I’ll be moderating a panel about book collecting this weekend. The preparation has led me to consider my own book collecting habit, and I wonder if I’m expressing attention deficit disorder in that area of my life. It all began when I decided to collect William Faulkner, but as you can imagine, first editions of his books are pricey, so I took the tack of “what I can afford” Faulkner.  That means I own a first edition of The Sound and the Fury in spanish, published in Buenos Aires.  At least, I think it’s a first. I stopped collecting Faulkner and began collecting Katherine Anne Porter for a while, and then Thomas Pynchon and Shirley Jackson. Oh, and Louis Bromfield, William Styron, Andre Dubus and James Salter.  There are also first edition paperbacks of Ian Fleming’s James Bond novels on my bookshelves as well as my Perry Mason collection.
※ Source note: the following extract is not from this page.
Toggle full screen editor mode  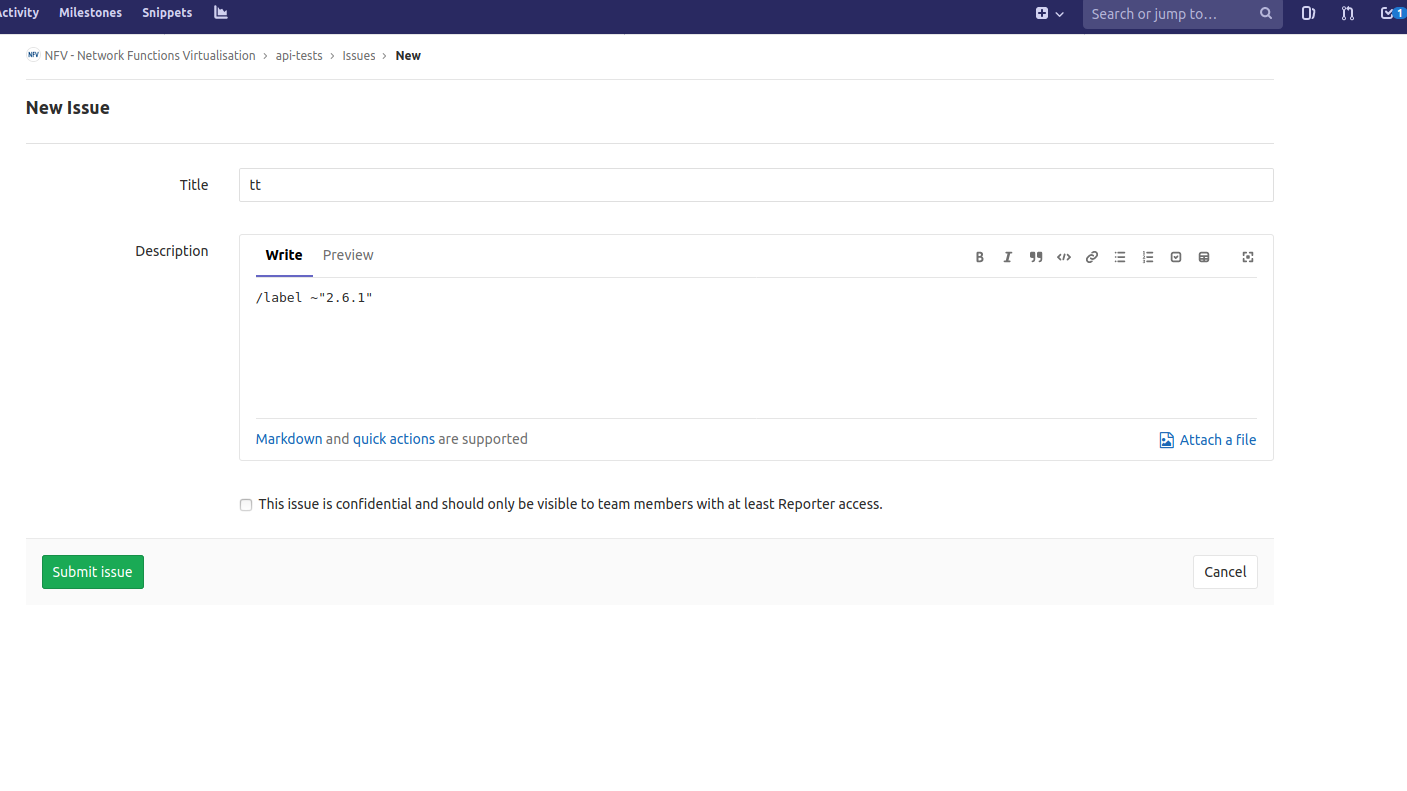(1248, 257)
I envy “completists,” who focus on one author or idea, because I think they’ll end up with collections worthy of a library installation or a great sum of money.  A few years ago, I was on a bus with collectors touring libraries in Washington D.C. Everyone introduced themselves and what they collect.  Their answers were so very neat and tidy.  The journals of Arctic explorers. Miniature Bibles. Books published by Thomas B. Mosher.  Alphabet books for children pre-20th Century. My thoughts scurried about as to what I could say. “I seem to like everything” didn’t sound very sophisticated. Someone before me said he collected modern firsts, so I used that. It was close enough. Nobody needed to know about my erratic collecting of bird books.

Here’s something else. I find myself buying the odd one-offs.  Books that fit nowhere into any of my collections.  Like, The Second Funeral of Napoleon in Three Letters to Miss Smith of London and The Chronicle of the Drum published in 1841. William Makepeace Thackeray penned it using Michael Angelo Titmarch as his nom-de-plum. Then there’s this $75 paperback, WeeGee’s Naked City.   What attracted me was the blurb on the cover:  “Weegee photographs that O. Henry might have done if he had worked with a camera.” 
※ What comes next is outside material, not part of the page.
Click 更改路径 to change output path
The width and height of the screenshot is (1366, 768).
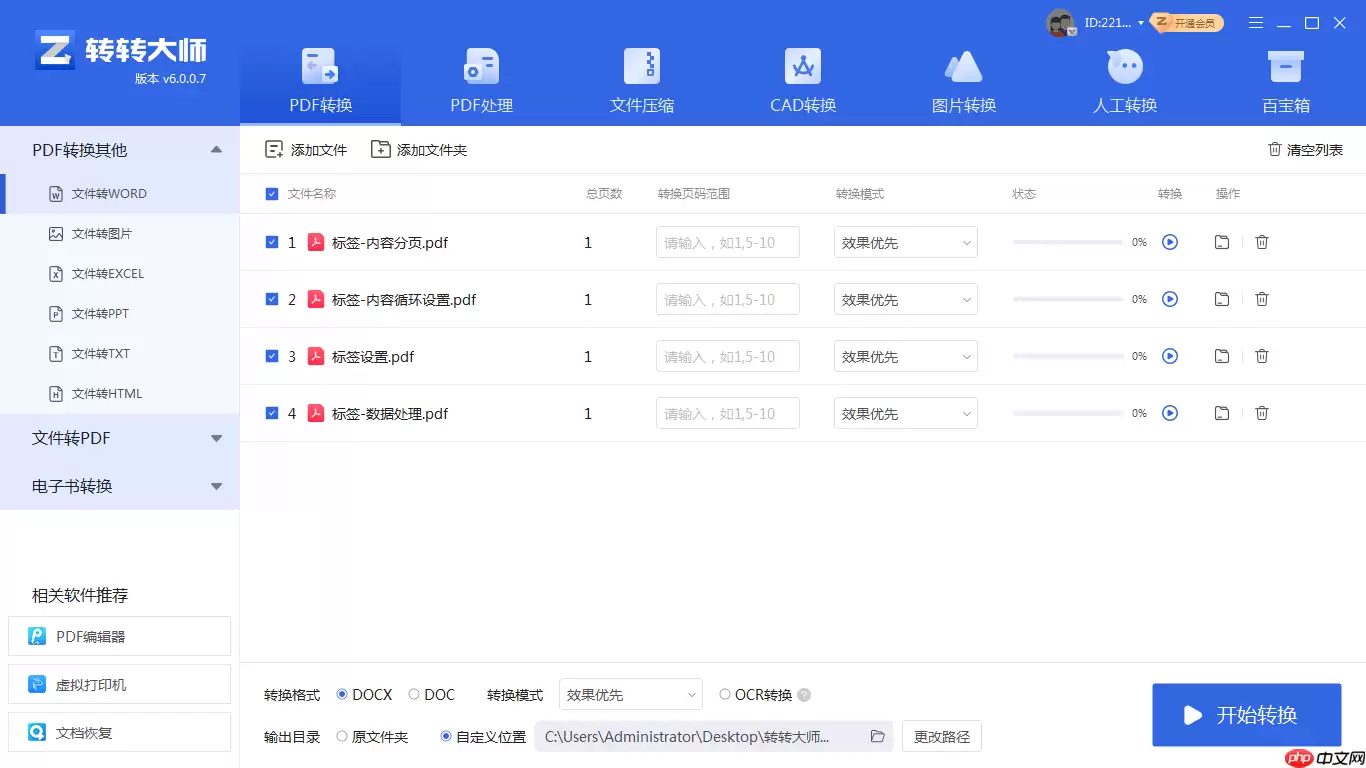pos(940,736)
Obviously, I don’t complete, I don’t focus and I can’t afford the top ticket items that would make my collections worthy of a bus announcement,  but book collecting is a thrill for me. Everything — from the search to the surprise-find, from roadtrips to attend book festivals to borrowing from the house maintenance budget to pay for a must-have — figures into that thrill.   And I’ve learned along the way, something I hope the panel communicates to our audience, there are all kinds of ways to collect, and all kinds of collections. Neatly packaged and defined is not a requirement.

This post was updated 10.17.10 with improved images of the books.